Une réalisation pilote:
le Rapport du Groupe d'experts
sur les scénarios énergétiques (GESE)
par Jan MASOLIJN
     Comme dans tous les pays industrialisés, les crises pétrolières de 1973-1974 et de 1979-1980, puis l'accident de Tchernobyl, survenu le 26 avril 1986, permit à une partie non négligeable de l'opinion publique suisse de prendre en considération les critiques que les milieux dits écologistes avaient adressées à notre dépendance envers le pétrole et à l'endroit de l'électronucléaire pratiquement depuis son essor au début des années septante.(1)
     Dans un premier temps, les instances politiques suisses firent grand cas de l'événement.

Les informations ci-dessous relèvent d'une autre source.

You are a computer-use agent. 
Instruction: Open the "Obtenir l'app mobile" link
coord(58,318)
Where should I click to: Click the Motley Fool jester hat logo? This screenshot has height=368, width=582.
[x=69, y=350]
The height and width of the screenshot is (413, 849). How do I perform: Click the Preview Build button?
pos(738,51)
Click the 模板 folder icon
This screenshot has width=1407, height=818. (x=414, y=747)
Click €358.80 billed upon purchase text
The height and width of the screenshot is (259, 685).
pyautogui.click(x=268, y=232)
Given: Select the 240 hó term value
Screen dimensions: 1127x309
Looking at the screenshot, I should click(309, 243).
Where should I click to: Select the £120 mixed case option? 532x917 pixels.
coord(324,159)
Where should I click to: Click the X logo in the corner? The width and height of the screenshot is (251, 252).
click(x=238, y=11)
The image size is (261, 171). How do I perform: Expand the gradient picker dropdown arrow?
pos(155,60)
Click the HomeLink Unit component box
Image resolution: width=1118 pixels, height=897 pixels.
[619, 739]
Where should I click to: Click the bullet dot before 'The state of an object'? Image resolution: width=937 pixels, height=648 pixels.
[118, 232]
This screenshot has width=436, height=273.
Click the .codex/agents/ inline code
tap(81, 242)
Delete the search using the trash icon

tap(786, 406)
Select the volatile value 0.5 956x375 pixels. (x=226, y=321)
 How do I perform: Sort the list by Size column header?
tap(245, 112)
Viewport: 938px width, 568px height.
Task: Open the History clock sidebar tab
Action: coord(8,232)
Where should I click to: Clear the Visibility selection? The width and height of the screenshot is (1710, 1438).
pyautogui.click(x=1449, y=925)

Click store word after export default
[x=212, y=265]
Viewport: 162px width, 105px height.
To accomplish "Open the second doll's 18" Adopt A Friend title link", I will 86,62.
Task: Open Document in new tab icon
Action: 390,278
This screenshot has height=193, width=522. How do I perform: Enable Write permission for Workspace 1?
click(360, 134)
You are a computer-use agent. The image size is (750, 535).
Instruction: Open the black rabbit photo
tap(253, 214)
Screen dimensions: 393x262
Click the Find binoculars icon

C'est pourquoi le Conseil fédéral (le gouvernement) constitua le 29 octobre 1986 un Groupe d'experts sur les scénarios énergétiques (GESE) auquel il demanda de bien vouloir répondre à la question suivante:
     A supposer que la Suisse décide de renoncer au nucléaire, en respectant les conditions que voici:
     - pas d'importation supplémentaire de courant électrique étranger;
     - pas de recours à de grandes centrales à énergies fossiles;
     - pas d'augmentation de la consommation d'énergie fossile;
     - pas d'augmentation des émissions nocives de CO2;
     - pas  d'épuisement  des  ressources hydrauliques;
     - quelle serait la meilleure manière d'y parvenir?(2)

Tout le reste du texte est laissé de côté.